Data shown:
"""

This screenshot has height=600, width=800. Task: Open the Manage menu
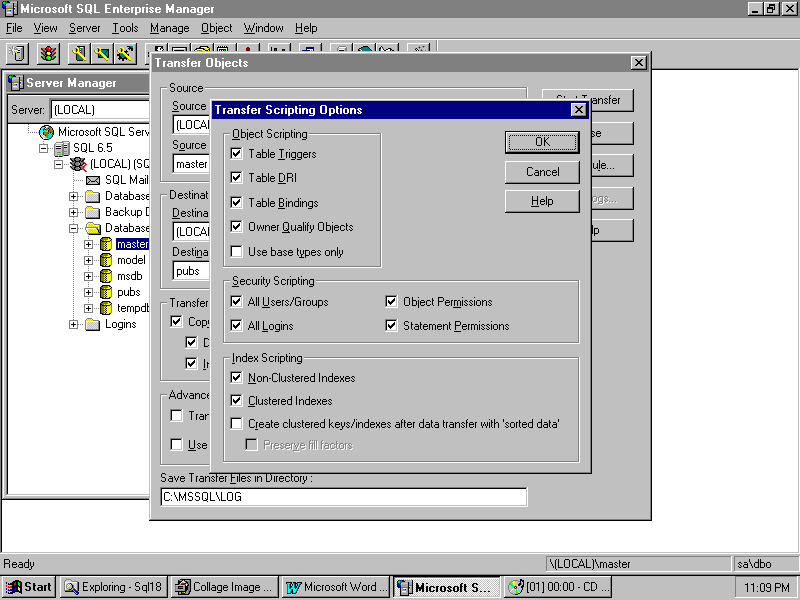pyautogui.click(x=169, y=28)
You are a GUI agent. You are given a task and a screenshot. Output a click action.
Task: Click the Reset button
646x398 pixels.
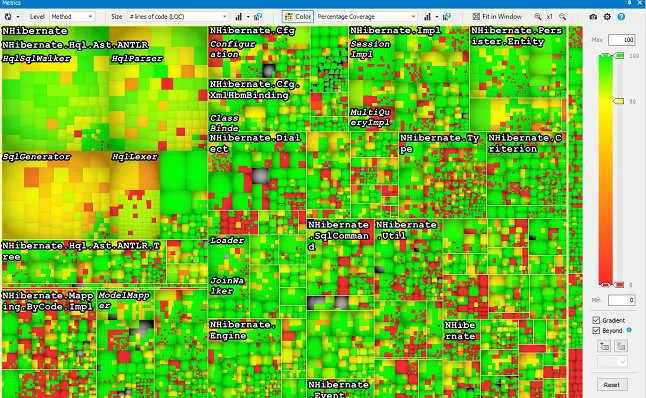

"""
"""

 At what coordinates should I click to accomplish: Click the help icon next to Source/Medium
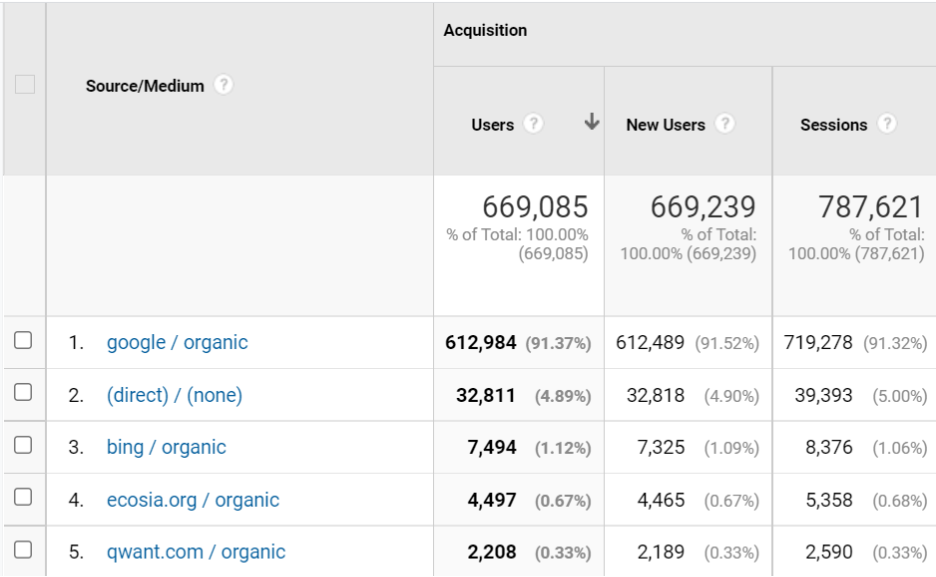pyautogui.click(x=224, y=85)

"""

Written instruction: Present the part above that opens with the line containing "This screenshot has" and closes with the line containing "646x398 pixels." as a Markdown table with the columns Row and Text, numbering each line and skipping blank ones. Leave the pictures out.

Right answer:
| Row | Text |
|---|---|
| 1 | This screenshot has height=600, width=800. Task: Open the Manage menu |
| 2 | pyautogui.click(x=169, y=28) |
| 3 | You are a GUI agent. You are given a task and a screenshot. Output a click action. |
| 4 | Task: Click the Reset button |
| 5 | 646x398 pixels. |